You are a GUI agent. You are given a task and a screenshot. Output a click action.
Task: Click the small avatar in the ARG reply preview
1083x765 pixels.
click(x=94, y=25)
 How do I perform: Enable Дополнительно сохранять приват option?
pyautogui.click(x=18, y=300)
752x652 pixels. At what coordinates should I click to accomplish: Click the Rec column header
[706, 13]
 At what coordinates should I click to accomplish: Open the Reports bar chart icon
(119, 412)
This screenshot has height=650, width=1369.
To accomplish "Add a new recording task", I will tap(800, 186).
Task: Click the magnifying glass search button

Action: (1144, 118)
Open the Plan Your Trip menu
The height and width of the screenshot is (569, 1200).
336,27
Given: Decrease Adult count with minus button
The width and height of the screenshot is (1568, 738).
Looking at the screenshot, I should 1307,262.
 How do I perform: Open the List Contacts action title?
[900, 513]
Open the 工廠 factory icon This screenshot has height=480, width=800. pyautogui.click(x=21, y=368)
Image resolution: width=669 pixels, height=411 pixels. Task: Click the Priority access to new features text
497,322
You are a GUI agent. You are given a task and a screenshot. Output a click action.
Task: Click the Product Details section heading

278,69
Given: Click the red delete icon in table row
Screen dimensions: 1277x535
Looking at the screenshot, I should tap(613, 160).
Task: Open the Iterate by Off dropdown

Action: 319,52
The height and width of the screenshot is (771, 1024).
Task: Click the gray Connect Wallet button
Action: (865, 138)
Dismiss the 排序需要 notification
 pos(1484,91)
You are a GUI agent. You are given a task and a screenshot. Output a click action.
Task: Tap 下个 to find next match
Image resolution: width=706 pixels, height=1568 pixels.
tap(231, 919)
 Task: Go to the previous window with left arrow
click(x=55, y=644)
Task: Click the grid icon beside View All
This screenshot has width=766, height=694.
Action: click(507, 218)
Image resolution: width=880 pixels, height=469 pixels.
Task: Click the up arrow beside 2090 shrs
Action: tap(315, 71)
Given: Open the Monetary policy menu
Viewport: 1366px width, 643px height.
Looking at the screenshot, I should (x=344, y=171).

------------------------------------------------------------------------

**What you should do**
Please rescale the lines from the start of the records through the line containing "click(x=94, y=25)", inclusive, and give only those lines, requests included. Multiply every coordinate in the answers by 1.6 and round to whole numbers, with halves rounding up, but leave any numbers in the requests as they are.

**Solution below**
You are a GUI agent. You are given a task and a screenshot. Output a click action.
Task: Click the small avatar in the ARG reply preview
1083x765 pixels.
click(x=150, y=40)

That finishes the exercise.